I am only half joking with that last sentence. Here, one of the things that I love, is that you invite people around for entire three course meals to get to know them better. The French really value mealtimes: people come back from work and school to eat as a family (and the two-hour lunch break enables this), so I slot in like a hand in a glove.

The evening was finished off with the rest of the film, before I went to bed, exhausted. I awoke to pains au chocolat before Virginie and her partner walked me to the train station and I began the journey back to Romorantin in the rain. Sadly the boiling hot weather has retreated and been replaced by rain.

That evening, I went to church. I love my little church family, and singing the hymns in French. Bonus: Lydia invited me to come round and eat with her and her husband before Bible Study on Wednesday. I’m just clearly a delight to host and generally be around.

Yesterday was back to work, with an awful first three hours at college, but a good two hours at the lycee in the late afternoon which cheered me up (after I had drowned my sorrows in mini-cookies, which gave me a socking headache from sugar over-dose). We then all ate together at the canteen, and the food was a lot better than usual, and then just chatted for a couple of hours about nothing in particular.

Today, I have four hours at the lycee.
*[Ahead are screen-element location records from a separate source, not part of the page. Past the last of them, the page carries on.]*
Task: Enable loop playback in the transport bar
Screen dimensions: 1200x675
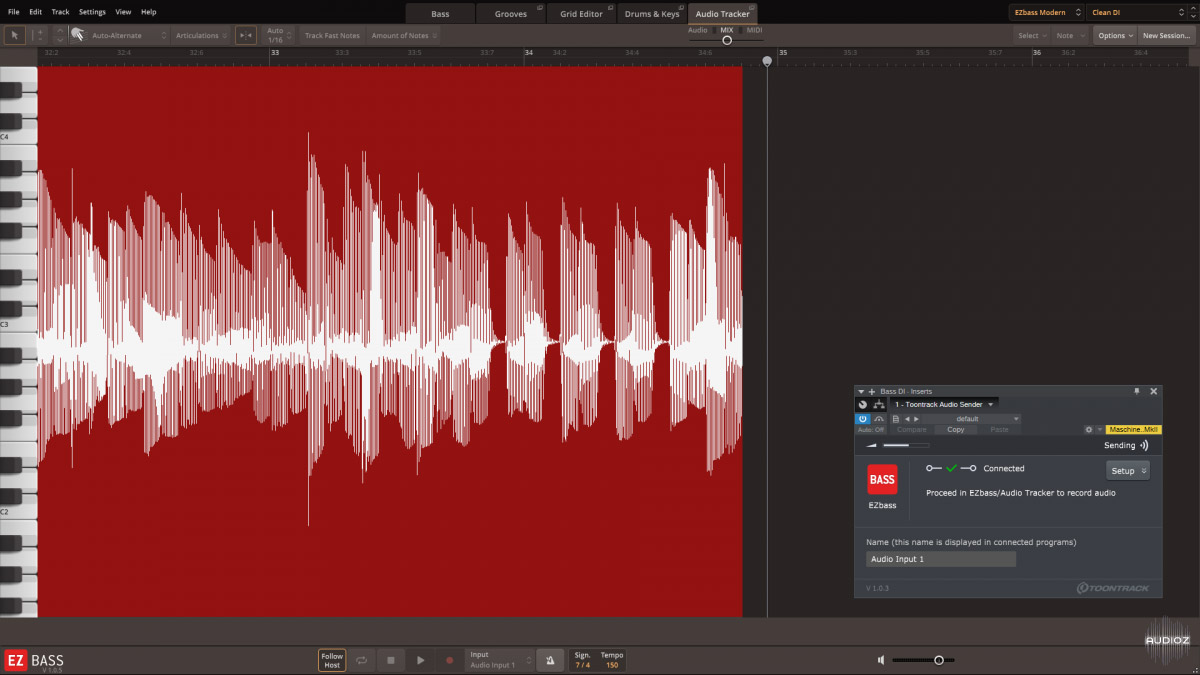Action: (x=361, y=660)
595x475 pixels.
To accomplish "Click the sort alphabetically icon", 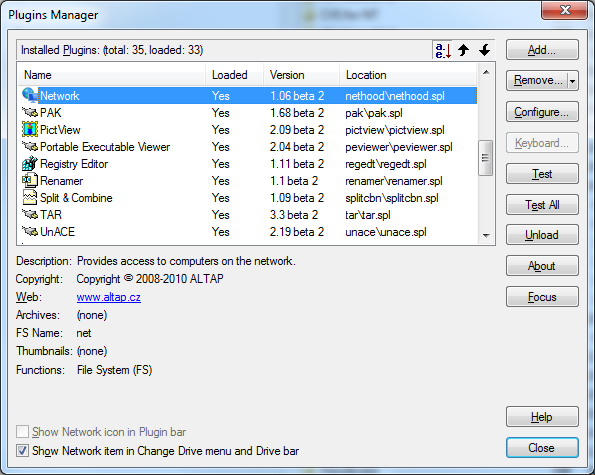I will pyautogui.click(x=443, y=50).
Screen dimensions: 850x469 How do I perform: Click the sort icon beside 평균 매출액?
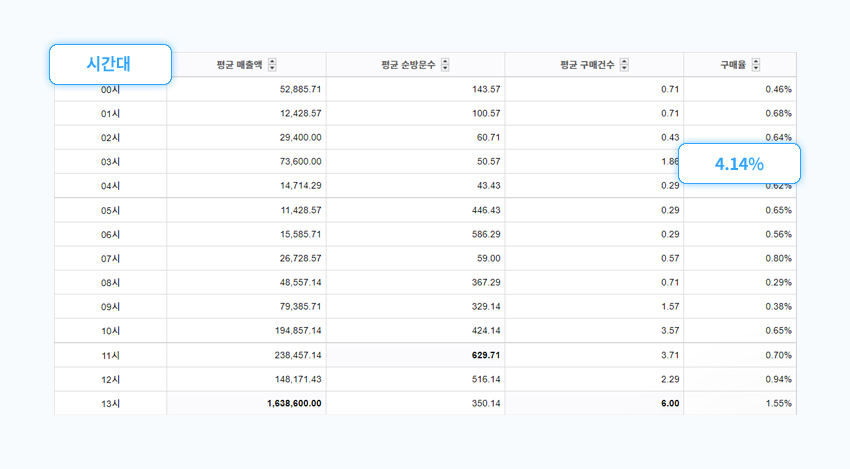coord(273,65)
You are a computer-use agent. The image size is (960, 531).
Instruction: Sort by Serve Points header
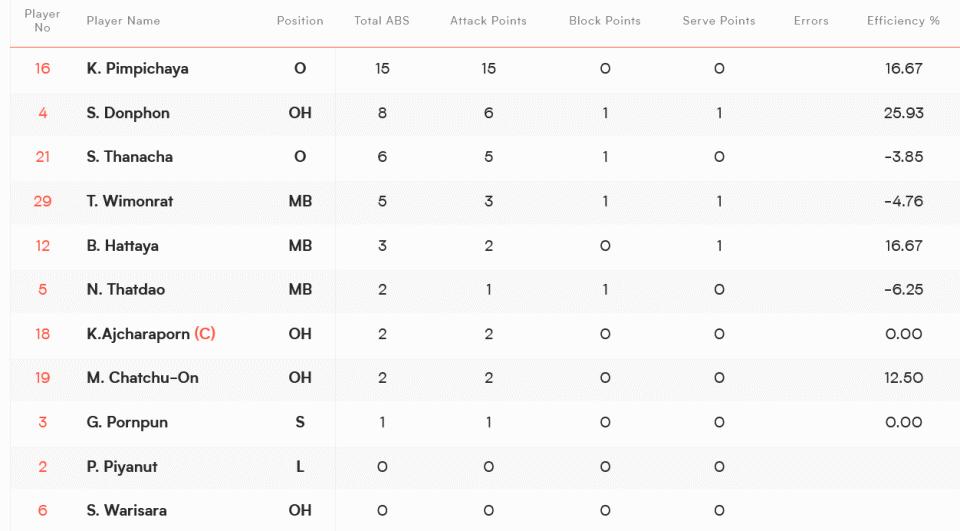point(719,21)
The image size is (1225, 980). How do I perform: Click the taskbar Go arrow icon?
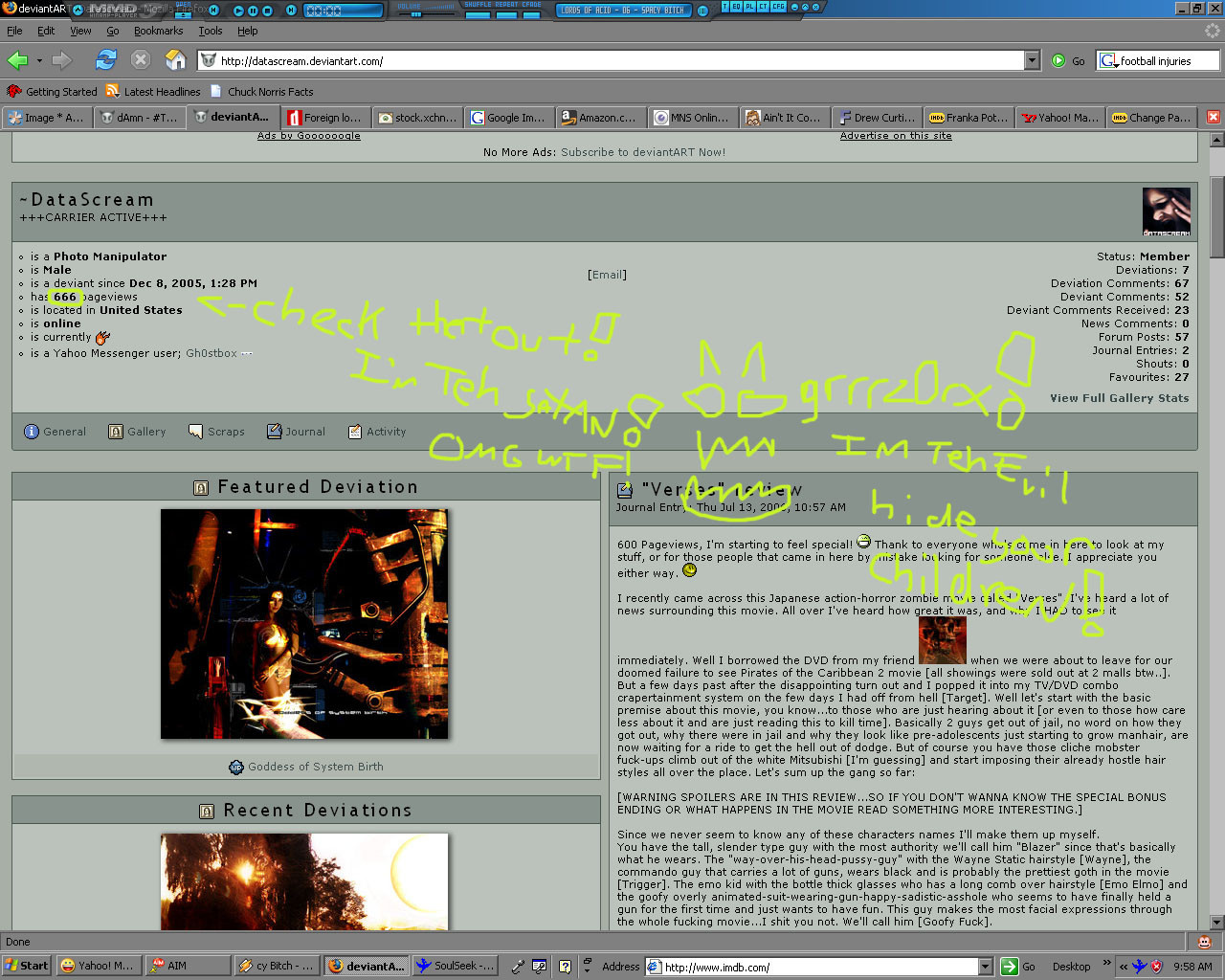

I predict a good group at 1pm, no-one at 2pm, and two people at 3pm, and normal set-up at 4pm (one person presenting a news subject to me and then discussing it for half an hour, then swapping and repeating). Then this evening a group of us are off to La Pyramide to see ‘Of Mice and Men’ / ‘Des Souris et des Hommes’. I have sneakily read the Wikipedia plot summary to make sure I understand vaguely what’s going on. Although, sadly, Wikipedia actually tell you the ending, which made me gasp out loud and genuinely shocked me. So I’ll have to pretend to be equally horrified tonight.

Next weekend is looking INCREDIBLY exciting, but I’m not telling you until I have experienced it. So you’ll have to wait a while for that blog post! Signing off.